(Collection entries)
============================================================

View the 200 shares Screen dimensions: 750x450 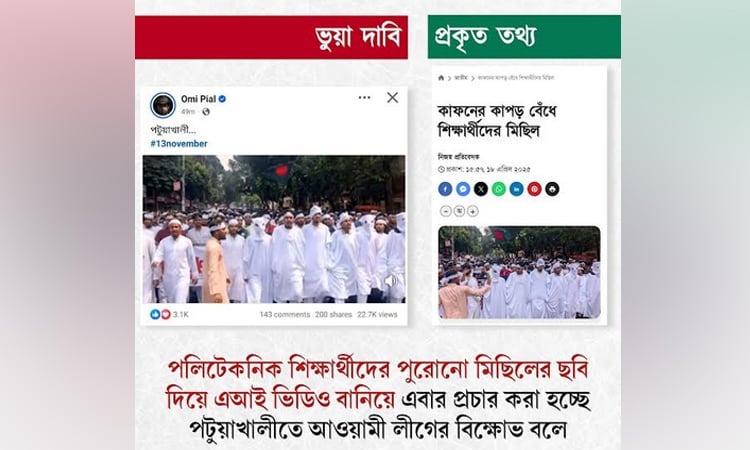[333, 315]
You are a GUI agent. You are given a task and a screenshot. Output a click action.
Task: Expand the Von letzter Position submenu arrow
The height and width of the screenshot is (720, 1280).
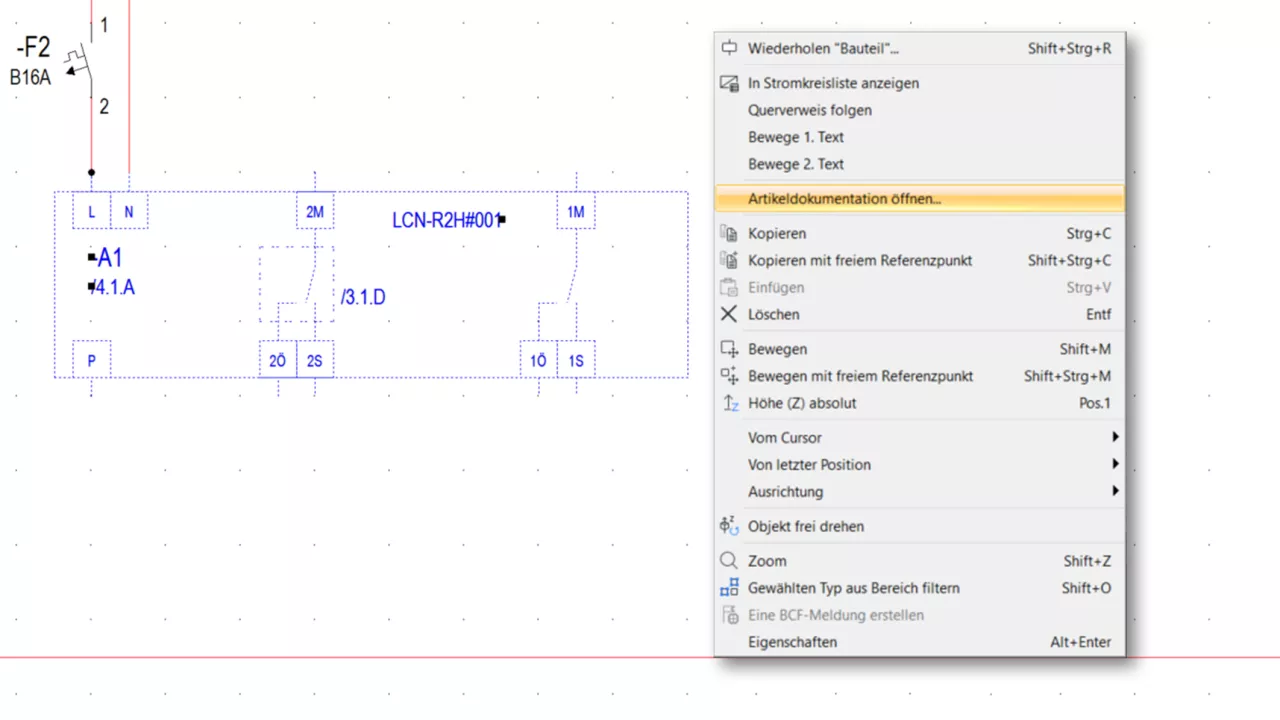point(1114,464)
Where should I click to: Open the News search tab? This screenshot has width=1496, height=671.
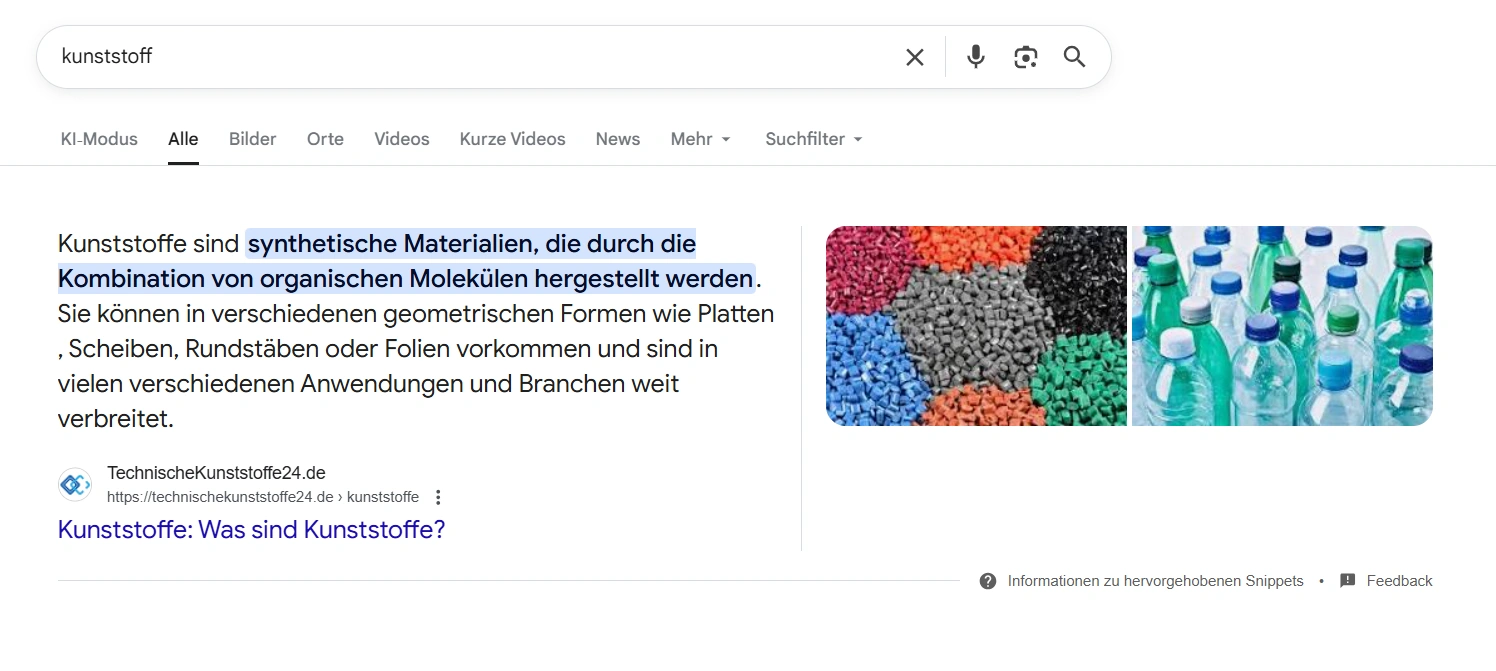click(x=617, y=139)
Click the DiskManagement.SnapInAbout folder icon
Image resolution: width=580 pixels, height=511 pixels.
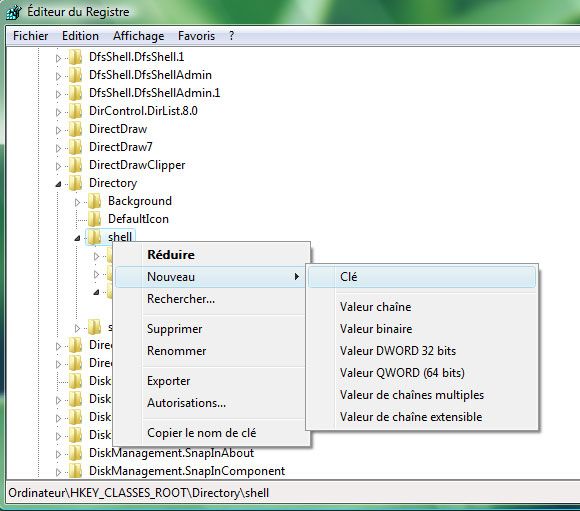[75, 453]
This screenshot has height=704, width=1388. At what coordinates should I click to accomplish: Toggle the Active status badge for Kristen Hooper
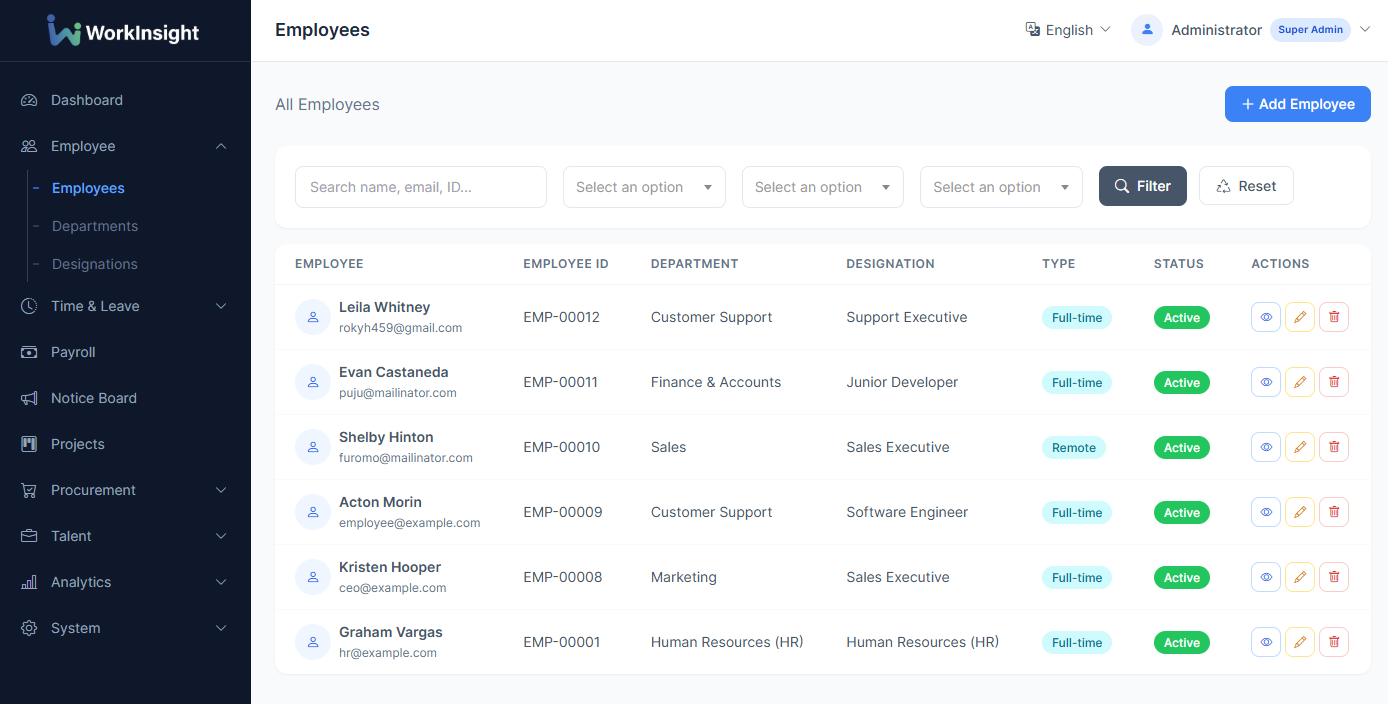(x=1181, y=577)
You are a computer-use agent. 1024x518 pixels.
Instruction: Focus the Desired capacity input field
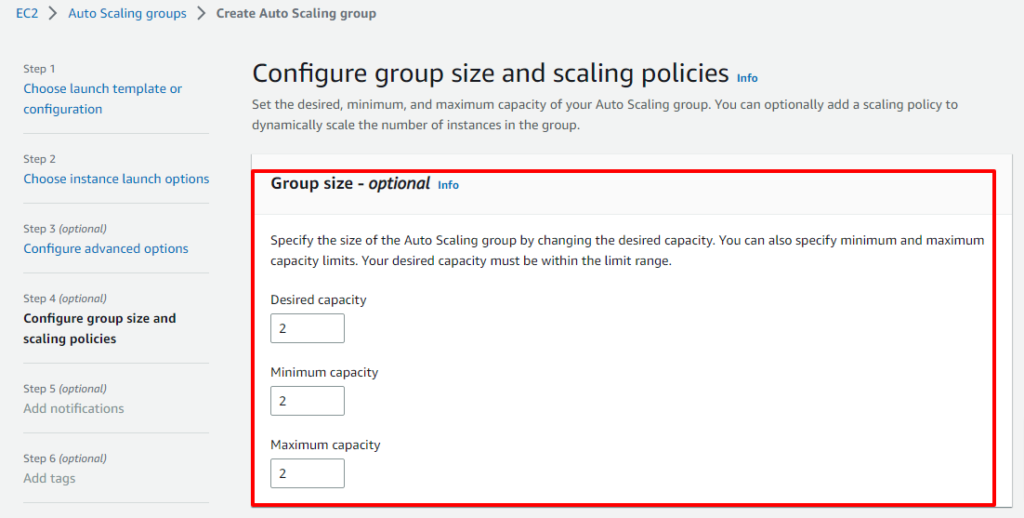click(x=308, y=328)
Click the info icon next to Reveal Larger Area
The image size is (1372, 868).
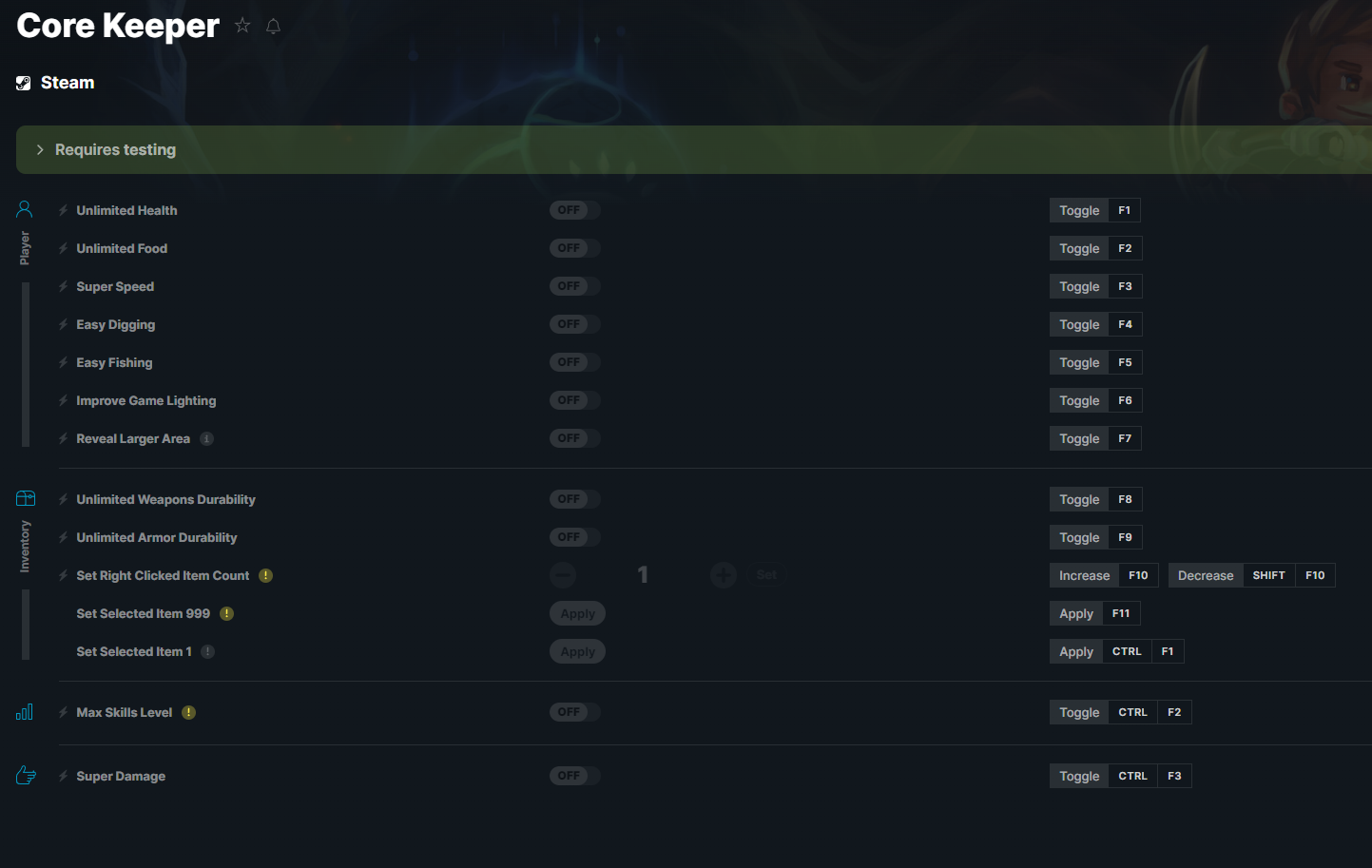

============================================================

# EXERCISE OBJECTIVE:
Please write out, word for word, each line from the one with "The height and" to the last line of the data, keeping both ends and omitting pictures.

# REPLY TO THE EXERCISE:
The height and width of the screenshot is (720, 1280).
point(1114,464)
Where should I click to: Open the News search tab? This screenshot has width=1496, height=671.
click(x=617, y=139)
Click the DiskManagement.SnapInAbout folder icon
Image resolution: width=580 pixels, height=511 pixels.
[75, 453]
This screenshot has height=704, width=1388. At what coordinates should I click to accomplish: Toggle the Active status badge for Kristen Hooper
(x=1181, y=577)
You are a computer-use agent. 1024x518 pixels.
Instruction: Focus the Desired capacity input field
click(x=308, y=328)
Click the info icon next to Reveal Larger Area
The image size is (1372, 868).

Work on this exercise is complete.